**ENTRIES SHOWN:**
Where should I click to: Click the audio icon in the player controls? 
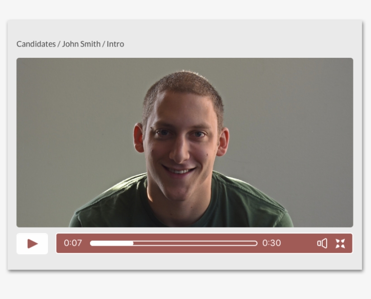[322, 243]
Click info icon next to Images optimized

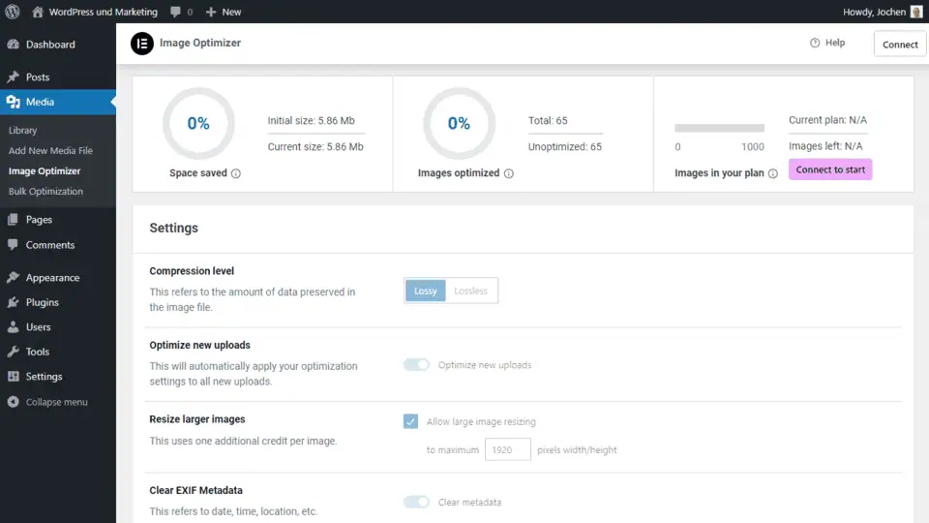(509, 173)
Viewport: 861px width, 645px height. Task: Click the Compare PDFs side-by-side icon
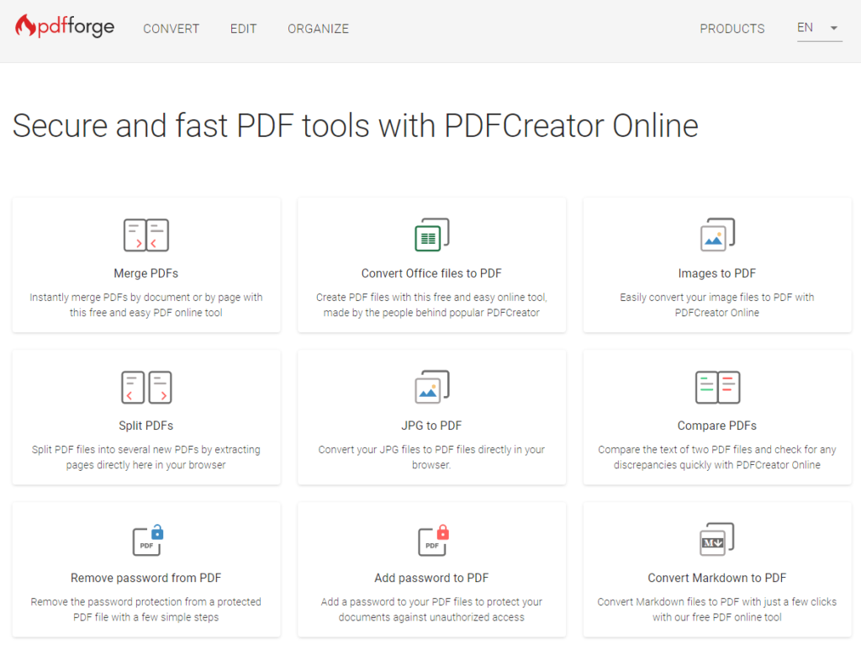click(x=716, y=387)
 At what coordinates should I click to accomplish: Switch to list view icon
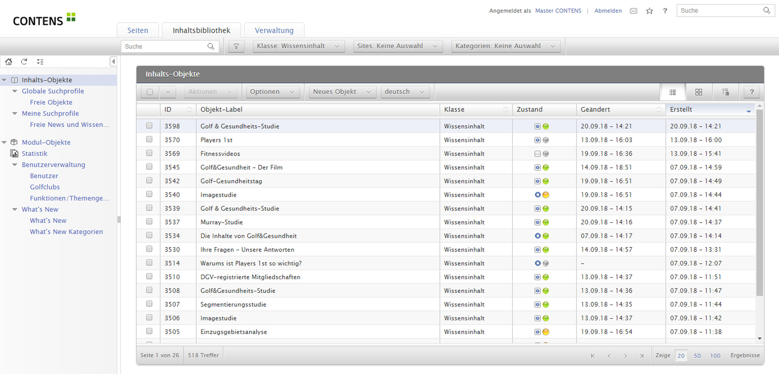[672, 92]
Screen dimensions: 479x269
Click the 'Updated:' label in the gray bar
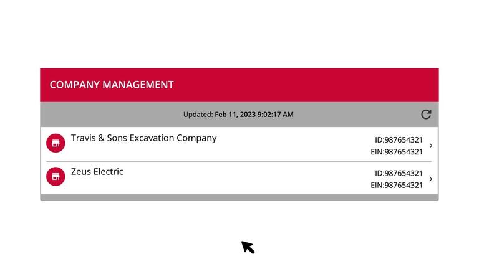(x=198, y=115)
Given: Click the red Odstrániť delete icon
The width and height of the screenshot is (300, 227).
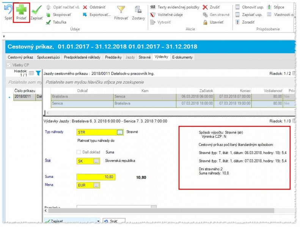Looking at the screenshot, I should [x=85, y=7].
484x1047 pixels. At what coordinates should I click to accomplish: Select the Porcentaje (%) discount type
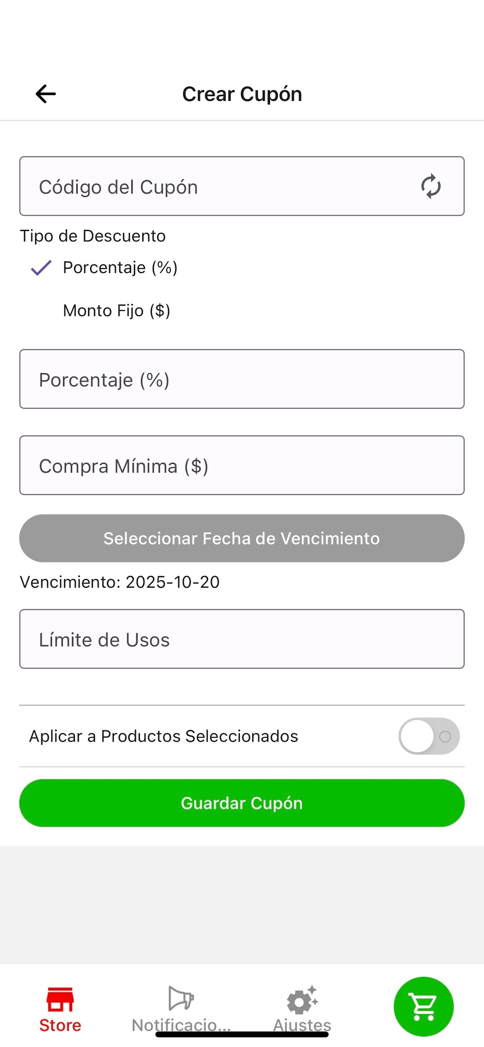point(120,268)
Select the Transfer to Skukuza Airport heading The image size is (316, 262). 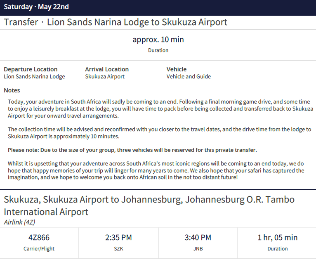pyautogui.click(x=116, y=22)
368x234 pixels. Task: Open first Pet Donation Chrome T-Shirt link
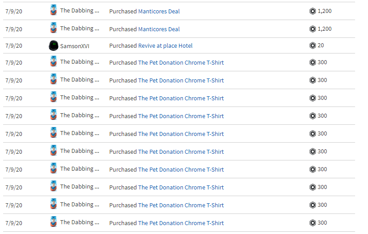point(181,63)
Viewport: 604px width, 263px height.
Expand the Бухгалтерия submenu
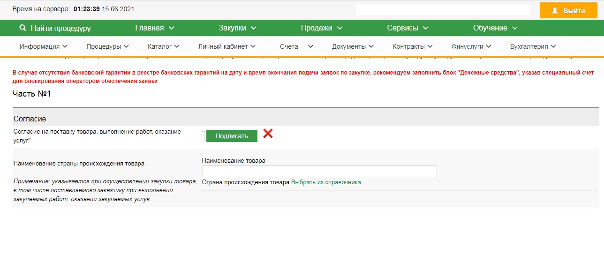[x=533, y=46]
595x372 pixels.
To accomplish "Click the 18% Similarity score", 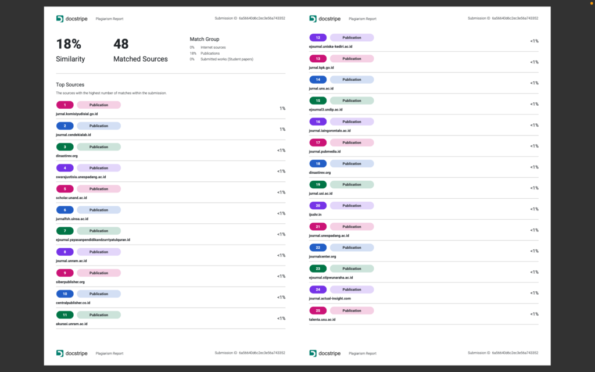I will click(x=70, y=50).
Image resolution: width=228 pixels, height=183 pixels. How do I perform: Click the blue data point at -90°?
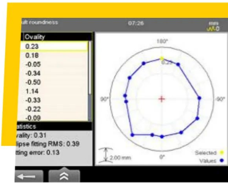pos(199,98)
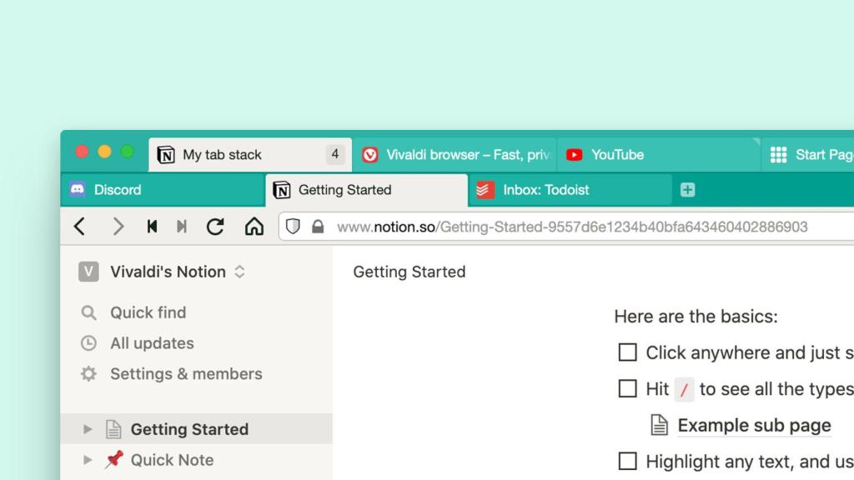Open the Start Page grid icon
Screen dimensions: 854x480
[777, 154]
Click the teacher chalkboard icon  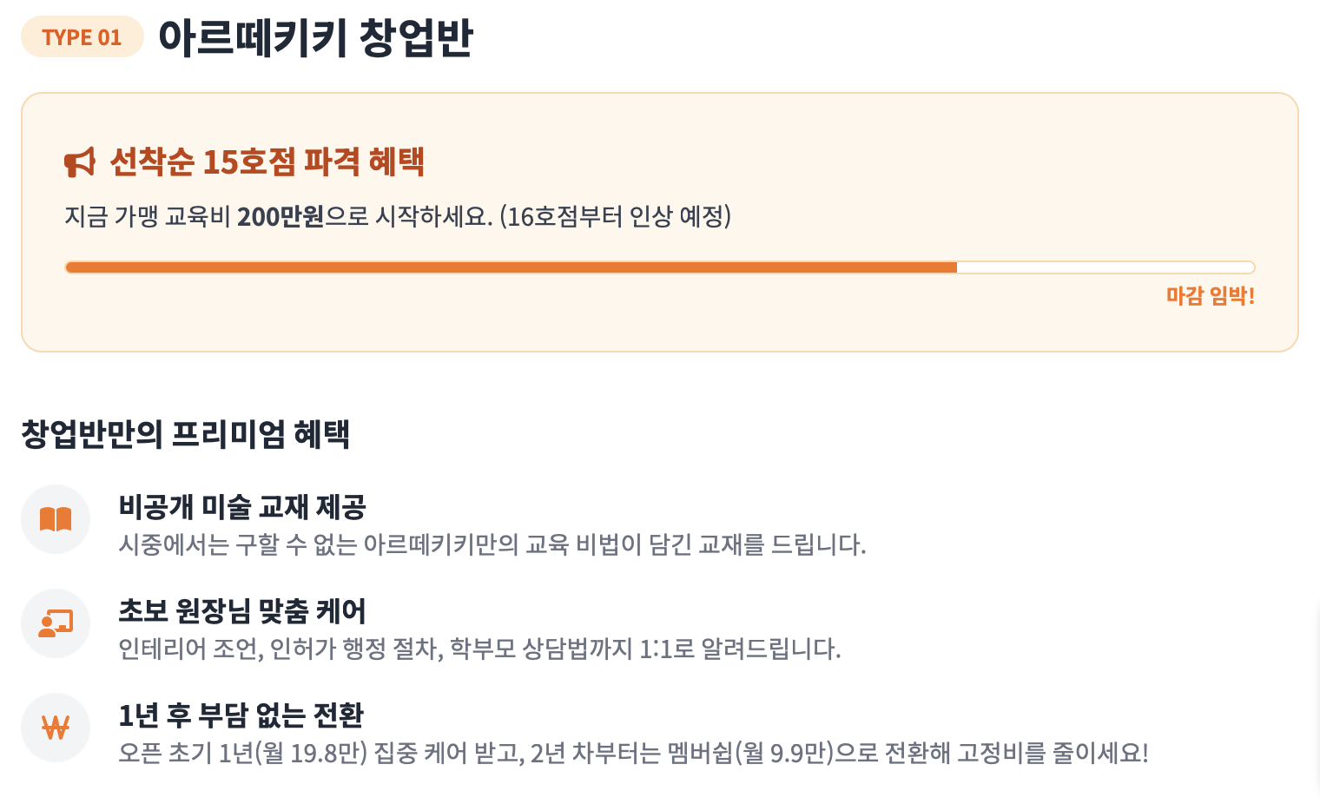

**WORK ORDER:** Output the lines, exactly: the first line of the entries above, every line after it, and the line with "Screen dimensions: 479x269" as the last. No pictures.

**COMPLETED TASK:**
Where should I click to: Click the audio icon in the player controls? 
[322, 243]
Click info icon next to Images optimized

(509, 173)
Viewport: 861px width, 645px height. Task: Click the Compare PDFs side-by-side icon
click(x=716, y=387)
 At what coordinates should I click to accomplish: Switch to list view icon
[672, 92]
Screen dimensions: 479x269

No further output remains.